Liczba upadłości firm w Niemczech eksploduje. Jak poinformował Federalny Urząd Statystyczny, w październiku 2024 roku liczba ogłoszonych upadłości wzrosła o 22,9 proc. w porównaniu z tym samym miesiącem ubiegłego roku. To niezwykle niepokojące dane dla niemieckiej gospodarki, która zmaga się z narastającymi wyzwaniami. Drastyczny wzrost liczby upadłości firm w Niemczech to sygnał głębokich problemów gospodarczych. Niemieckie przedsiębiorstwa stoją przed trudnym wyzwaniem przetrwania w czasach dynamicznie zmieniającej się sytuacji ekonomicznej.
Liczba upadłości firm w Niemczech eksploduje
Rozwój sytuacji jest „niepokojący” – stwierdziła Niemiecka Izba Handlowo-Przemysłowa (DIHK). „Spadek popytu w kraju i za granicą, wysokie koszty energii i wykwalifikowanych pracowników, znaczne obciążenia podatkowe i biurokratyczne. „Wszystko to wywiera presję na perspektywy biznesowe i sytuację finansową” – powiedział Marc Evers, ekspert biznesowy średniej wielkości DIHK.
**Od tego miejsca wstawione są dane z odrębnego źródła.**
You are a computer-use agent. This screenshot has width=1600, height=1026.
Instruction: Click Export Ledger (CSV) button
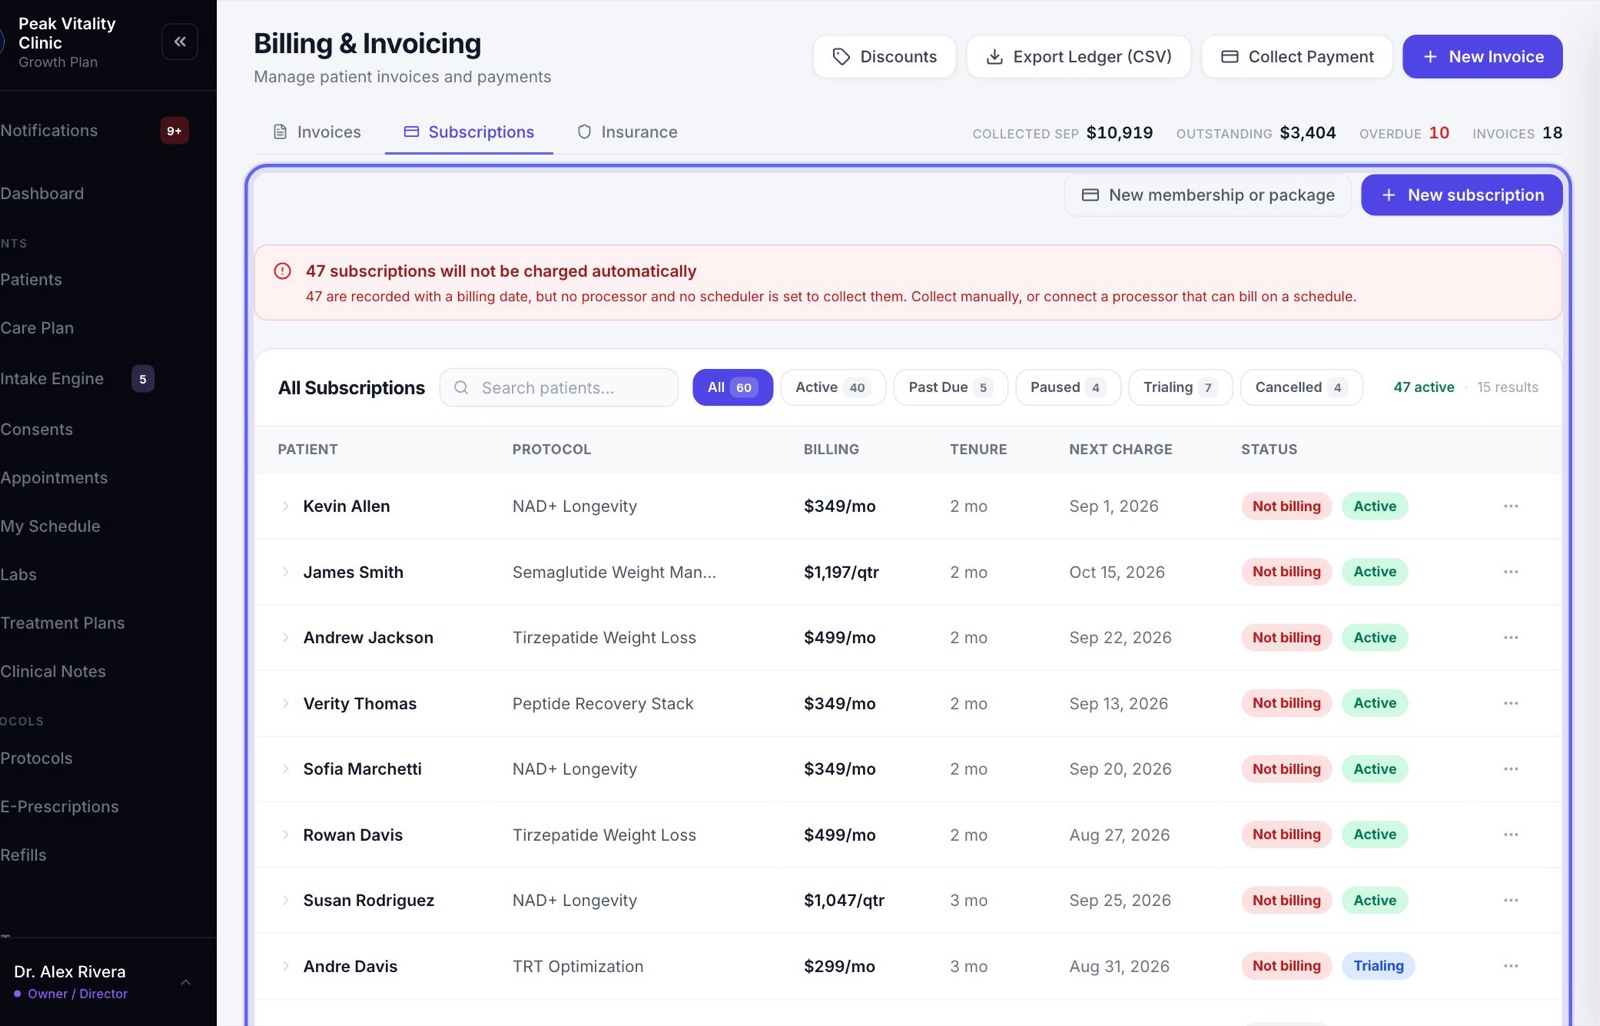pyautogui.click(x=1078, y=57)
Od czerwca 2023 roku dynamika wzrostu liczby ogłoszonych upadłości w Niemczech utrzymuje się na poziomie dwucyfrowym. Wyjątkiem był jedynie czerwiec 2024 roku, kiedy wzrost wyniósł „tylko” 6,3 proc. Co istotne, dane te odzwierciedlają sytuację dopiero po wydaniu wstępnych orzeczeń sądów upadłościowych – co oznacza, że faktyczne terminy składania wniosków miały miejsce średnio trzy miesiące wcześniej. Szacuje się, że w 2024 roku liczba upadłości firm w Niemczech przekroczy 20 000 przypadków.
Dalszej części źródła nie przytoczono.